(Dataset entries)
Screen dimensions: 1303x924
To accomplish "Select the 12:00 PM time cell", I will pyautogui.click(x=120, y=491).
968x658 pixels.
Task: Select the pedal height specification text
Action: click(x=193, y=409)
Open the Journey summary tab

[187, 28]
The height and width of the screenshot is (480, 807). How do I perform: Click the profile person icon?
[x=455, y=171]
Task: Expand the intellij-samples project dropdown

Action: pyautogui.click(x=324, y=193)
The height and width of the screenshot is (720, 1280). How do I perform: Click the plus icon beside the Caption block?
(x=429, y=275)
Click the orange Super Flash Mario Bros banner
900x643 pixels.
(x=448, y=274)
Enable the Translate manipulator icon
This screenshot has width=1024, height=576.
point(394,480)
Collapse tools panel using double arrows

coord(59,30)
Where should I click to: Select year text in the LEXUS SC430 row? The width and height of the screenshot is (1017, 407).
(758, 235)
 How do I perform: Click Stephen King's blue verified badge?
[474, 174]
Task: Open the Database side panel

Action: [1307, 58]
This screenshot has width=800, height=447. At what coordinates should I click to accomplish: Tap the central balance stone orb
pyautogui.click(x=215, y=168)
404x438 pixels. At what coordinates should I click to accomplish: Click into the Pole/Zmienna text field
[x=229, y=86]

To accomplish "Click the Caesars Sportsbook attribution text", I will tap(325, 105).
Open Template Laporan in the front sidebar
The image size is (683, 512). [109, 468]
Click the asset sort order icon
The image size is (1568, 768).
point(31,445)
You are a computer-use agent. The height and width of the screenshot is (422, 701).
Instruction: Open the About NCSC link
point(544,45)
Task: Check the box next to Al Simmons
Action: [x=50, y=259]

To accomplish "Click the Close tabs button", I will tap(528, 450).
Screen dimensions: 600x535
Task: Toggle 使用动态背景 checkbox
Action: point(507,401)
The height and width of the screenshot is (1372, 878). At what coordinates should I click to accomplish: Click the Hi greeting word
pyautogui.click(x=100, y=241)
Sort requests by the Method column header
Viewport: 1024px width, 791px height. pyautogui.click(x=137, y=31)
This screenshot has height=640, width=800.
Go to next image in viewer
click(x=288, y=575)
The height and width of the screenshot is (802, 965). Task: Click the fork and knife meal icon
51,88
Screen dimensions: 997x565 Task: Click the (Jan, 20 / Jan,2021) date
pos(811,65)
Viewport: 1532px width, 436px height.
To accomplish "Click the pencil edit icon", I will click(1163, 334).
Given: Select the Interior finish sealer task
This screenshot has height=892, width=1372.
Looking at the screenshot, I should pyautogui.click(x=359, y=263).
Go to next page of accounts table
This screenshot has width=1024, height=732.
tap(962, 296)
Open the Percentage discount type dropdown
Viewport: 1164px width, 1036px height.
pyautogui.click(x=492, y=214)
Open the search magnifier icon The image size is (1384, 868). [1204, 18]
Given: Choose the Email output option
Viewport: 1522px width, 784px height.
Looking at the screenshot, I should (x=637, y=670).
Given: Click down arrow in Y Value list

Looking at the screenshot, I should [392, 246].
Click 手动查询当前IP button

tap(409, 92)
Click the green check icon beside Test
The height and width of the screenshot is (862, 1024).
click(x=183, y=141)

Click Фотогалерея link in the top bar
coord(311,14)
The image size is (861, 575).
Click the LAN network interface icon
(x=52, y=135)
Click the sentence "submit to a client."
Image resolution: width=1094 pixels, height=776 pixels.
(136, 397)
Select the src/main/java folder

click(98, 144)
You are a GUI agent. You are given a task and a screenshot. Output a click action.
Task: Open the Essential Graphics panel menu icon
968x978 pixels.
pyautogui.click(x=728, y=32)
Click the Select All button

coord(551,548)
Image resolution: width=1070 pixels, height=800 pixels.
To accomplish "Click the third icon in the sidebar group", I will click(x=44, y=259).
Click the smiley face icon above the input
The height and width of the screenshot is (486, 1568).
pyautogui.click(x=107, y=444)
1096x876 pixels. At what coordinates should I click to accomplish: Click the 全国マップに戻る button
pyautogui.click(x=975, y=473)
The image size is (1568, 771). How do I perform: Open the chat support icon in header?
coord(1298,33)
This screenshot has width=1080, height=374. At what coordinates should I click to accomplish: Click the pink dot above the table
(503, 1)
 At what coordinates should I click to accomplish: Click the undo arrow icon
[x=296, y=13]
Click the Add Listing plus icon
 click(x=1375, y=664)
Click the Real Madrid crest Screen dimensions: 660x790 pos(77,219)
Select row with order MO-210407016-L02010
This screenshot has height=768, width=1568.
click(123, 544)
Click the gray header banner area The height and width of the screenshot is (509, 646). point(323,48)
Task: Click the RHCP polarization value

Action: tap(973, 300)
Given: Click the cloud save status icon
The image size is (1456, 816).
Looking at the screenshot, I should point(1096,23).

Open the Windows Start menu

**Requirement:** Please reproduce every record shown above, exactly as written.

**Response to the task:**
Screen dimensions: 1303x924
To accomplish "Select the 12:00 PM time cell", I will pyautogui.click(x=120, y=491).
968x658 pixels.
Task: Select the pedal height specification text
Action: click(x=193, y=409)
Open the Journey summary tab

[187, 28]
The height and width of the screenshot is (480, 807). How do I perform: Click the profile person icon?
[x=455, y=171]
Task: Expand the intellij-samples project dropdown

Action: pyautogui.click(x=324, y=193)
The height and width of the screenshot is (720, 1280). How do I perform: Click the plus icon beside the Caption block?
(x=429, y=275)
Click the orange Super Flash Mario Bros banner
900x643 pixels.
(x=448, y=274)
Enable the Translate manipulator icon
This screenshot has width=1024, height=576.
point(394,480)
Collapse tools panel using double arrows

coord(59,30)
Where should I click to: Select year text in the LEXUS SC430 row? The width and height of the screenshot is (1017, 407).
(758, 235)
 How do I perform: Click Stephen King's blue verified badge?
[474, 174]
Task: Open the Database side panel

Action: [1307, 58]
This screenshot has width=800, height=447. At what coordinates should I click to accomplish: Tap the central balance stone orb
pyautogui.click(x=215, y=168)
404x438 pixels. At what coordinates should I click to accomplish: Click into the Pole/Zmienna text field
[x=229, y=86]

To accomplish "Click the Caesars Sportsbook attribution text", I will tap(325, 105).
Open Template Laporan in the front sidebar
The image size is (683, 512). [109, 468]
Click the asset sort order icon
The image size is (1568, 768).
point(31,445)
You are a computer-use agent. The height and width of the screenshot is (422, 701).
Instruction: Open the About NCSC link
point(544,45)
Task: Check the box next to Al Simmons
Action: [x=50, y=259]

To accomplish "Click the Close tabs button", I will tap(528, 450).
Screen dimensions: 600x535
Task: Toggle 使用动态背景 checkbox
Action: point(507,401)
The height and width of the screenshot is (1372, 878). At what coordinates should I click to accomplish: Click the Hi greeting word
pyautogui.click(x=100, y=241)
Sort requests by the Method column header
Viewport: 1024px width, 791px height. pyautogui.click(x=137, y=31)
This screenshot has height=640, width=800.
Go to next image in viewer
click(x=288, y=575)
The height and width of the screenshot is (802, 965). Task: Click the fork and knife meal icon
51,88
Screen dimensions: 997x565 Task: Click the (Jan, 20 / Jan,2021) date
pos(811,65)
Viewport: 1532px width, 436px height.
To accomplish "Click the pencil edit icon", I will click(1163, 334).
Given: Select the Interior finish sealer task
This screenshot has height=892, width=1372.
Looking at the screenshot, I should pyautogui.click(x=359, y=263).
Go to next page of accounts table
This screenshot has width=1024, height=732.
tap(962, 296)
Open the Percentage discount type dropdown
Viewport: 1164px width, 1036px height.
pyautogui.click(x=492, y=214)
Open the search magnifier icon The image size is (1384, 868). [1204, 18]
Given: Choose the Email output option
Viewport: 1522px width, 784px height.
Looking at the screenshot, I should (x=637, y=670).
Given: Click down arrow in Y Value list

Looking at the screenshot, I should [392, 246].
Click 手动查询当前IP button

tap(409, 92)
Click the green check icon beside Test
The height and width of the screenshot is (862, 1024).
click(x=183, y=141)

Click Фотогалерея link in the top bar
coord(311,14)
The image size is (861, 575).
Click the LAN network interface icon
(x=52, y=135)
Click the sentence "submit to a client."
Image resolution: width=1094 pixels, height=776 pixels.
(136, 397)
Select the src/main/java folder

click(98, 144)
You are a GUI agent. You are given a task and a screenshot. Output a click action.
Task: Open the Essential Graphics panel menu icon
968x978 pixels.
pyautogui.click(x=728, y=32)
Click the Select All button

coord(551,548)
Image resolution: width=1070 pixels, height=800 pixels.
To accomplish "Click the third icon in the sidebar group", I will click(x=44, y=259).
Click the smiley face icon above the input
The height and width of the screenshot is (486, 1568).
pyautogui.click(x=107, y=444)
1096x876 pixels. At what coordinates should I click to accomplish: Click the 全国マップに戻る button
pyautogui.click(x=975, y=473)
The image size is (1568, 771). How do I perform: Open the chat support icon in header?
coord(1298,33)
This screenshot has width=1080, height=374. At what coordinates should I click to accomplish: Click the pink dot above the table
(503, 1)
 At what coordinates should I click to accomplish: Click the undo arrow icon
[x=296, y=13]
Click the Add Listing plus icon
 click(x=1375, y=664)
Click the Real Madrid crest Screen dimensions: 660x790 pos(77,219)
Select row with order MO-210407016-L02010
This screenshot has height=768, width=1568.
click(123, 544)
Click the gray header banner area The height and width of the screenshot is (509, 646). point(323,48)
Task: Click the RHCP polarization value

Action: tap(973, 300)
Given: Click the cloud save status icon
The image size is (1456, 816).
Looking at the screenshot, I should point(1096,23).

Open the Windows Start menu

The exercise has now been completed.